_WHAT THE TASK REQUIRES_
Reproduce the lines below word for word, leaving out the pictures.

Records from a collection

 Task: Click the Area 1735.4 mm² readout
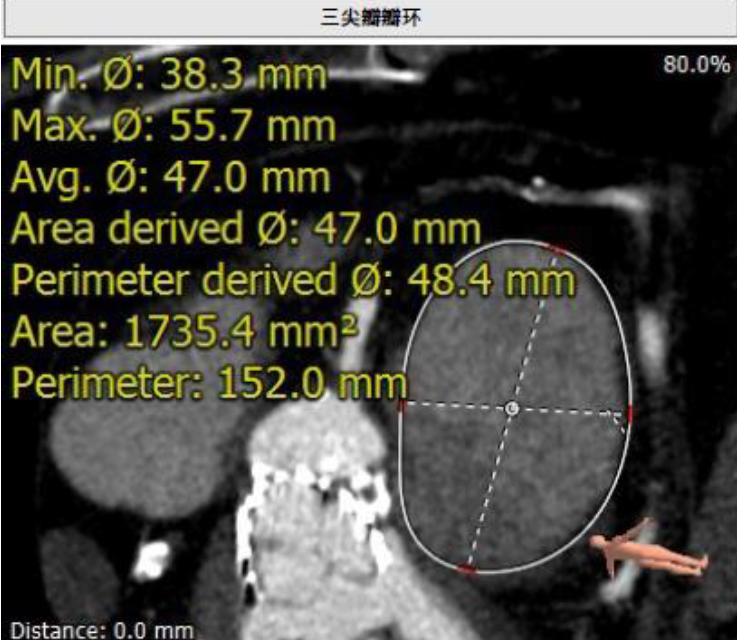click(x=184, y=332)
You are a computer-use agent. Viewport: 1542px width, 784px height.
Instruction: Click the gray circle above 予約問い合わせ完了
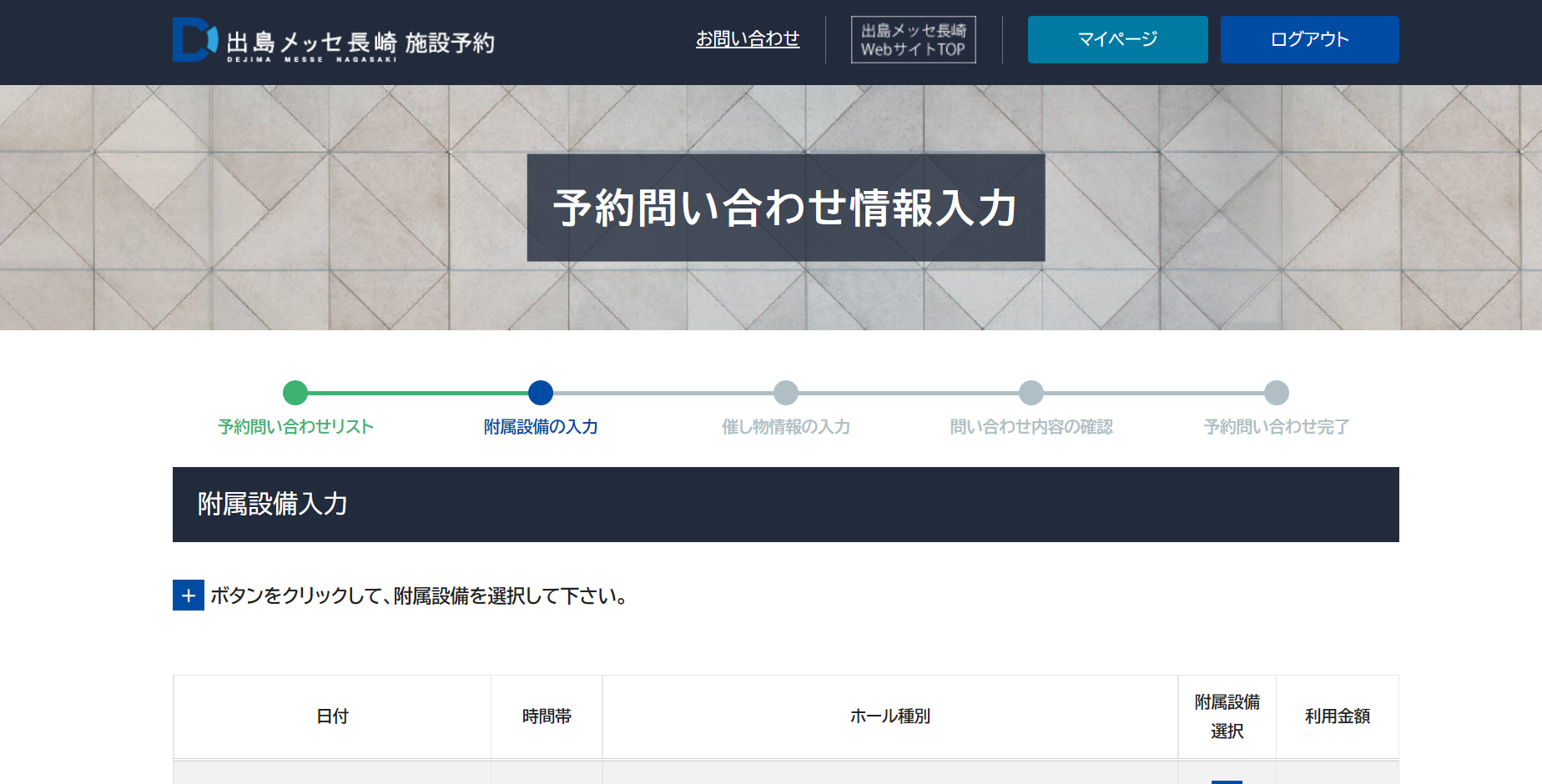pyautogui.click(x=1277, y=393)
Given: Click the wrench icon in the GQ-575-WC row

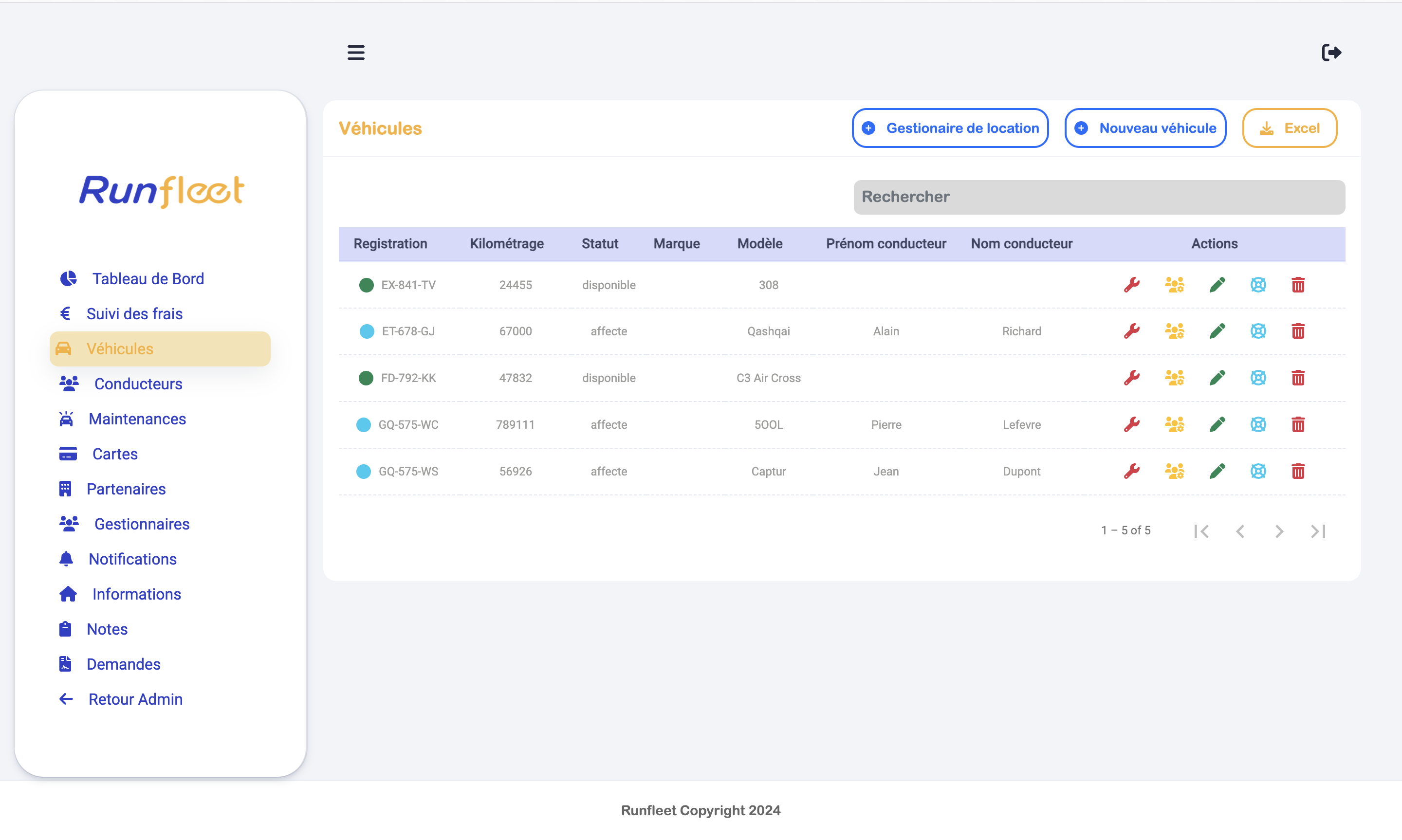Looking at the screenshot, I should [x=1131, y=424].
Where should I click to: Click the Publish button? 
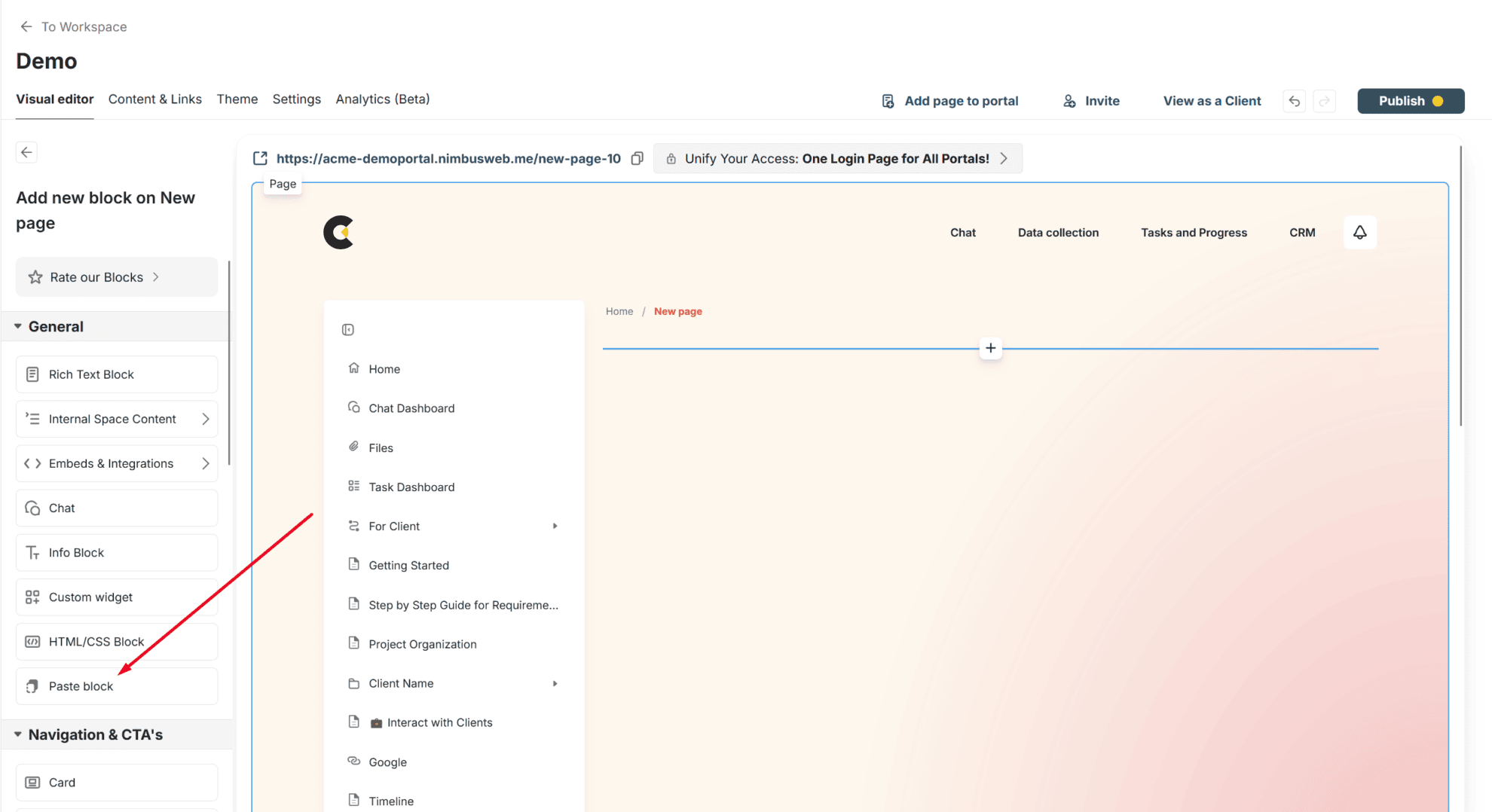(1410, 101)
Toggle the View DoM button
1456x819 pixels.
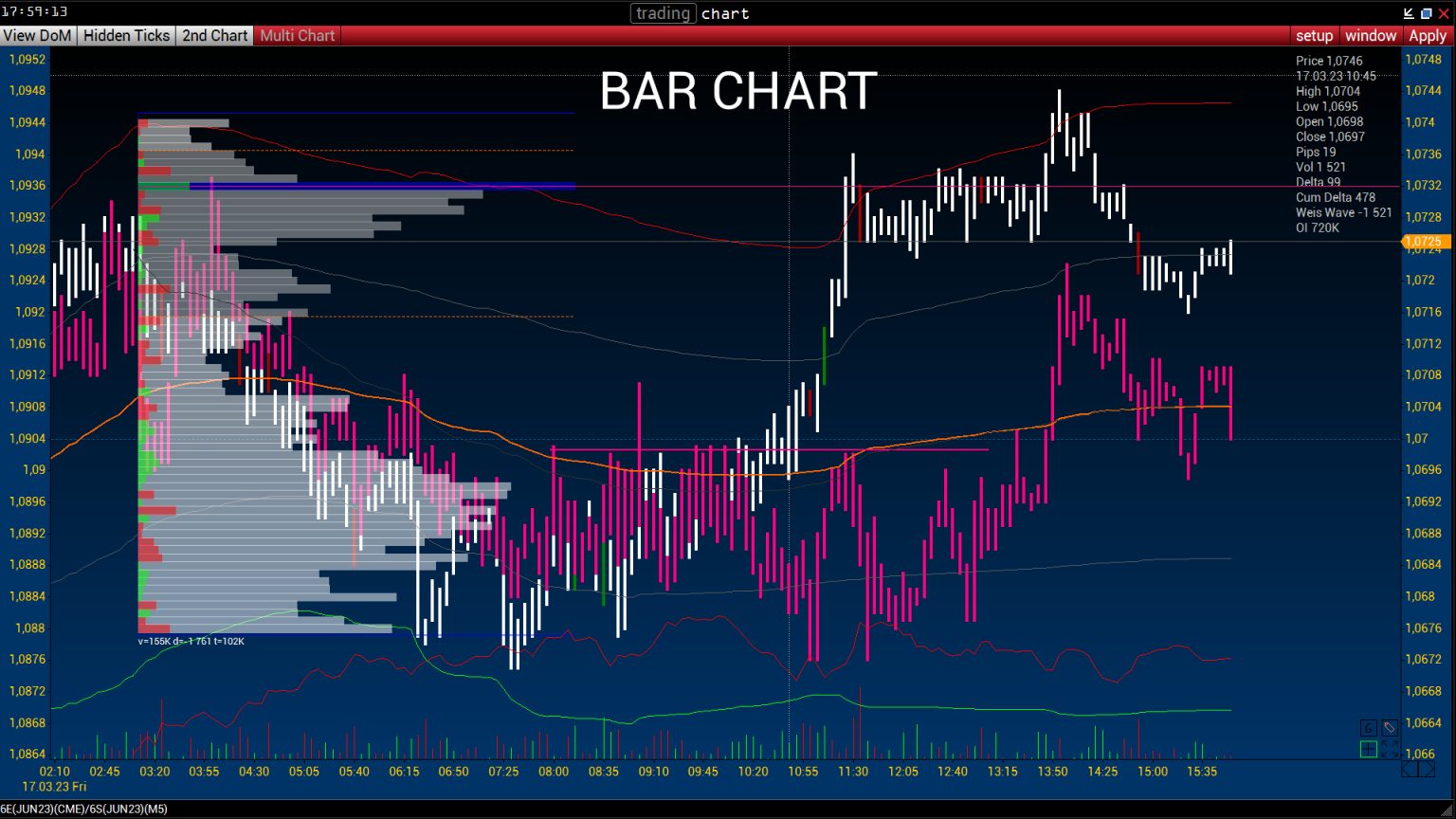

_FULL SOLUTION_
 Task: Click the Area 1735.4 mm² readout
click(x=184, y=332)
You are a computer-use agent. Viewport: 1542px width, 784px height.
Instruction: Click the gray circle above 予約問い合わせ完了
pyautogui.click(x=1277, y=393)
Given: Click the wrench icon in the GQ-575-WC row

Looking at the screenshot, I should [x=1131, y=424].
Where should I click to: Click the Publish button? 
(1410, 101)
Toggle the View DoM button
1456x819 pixels.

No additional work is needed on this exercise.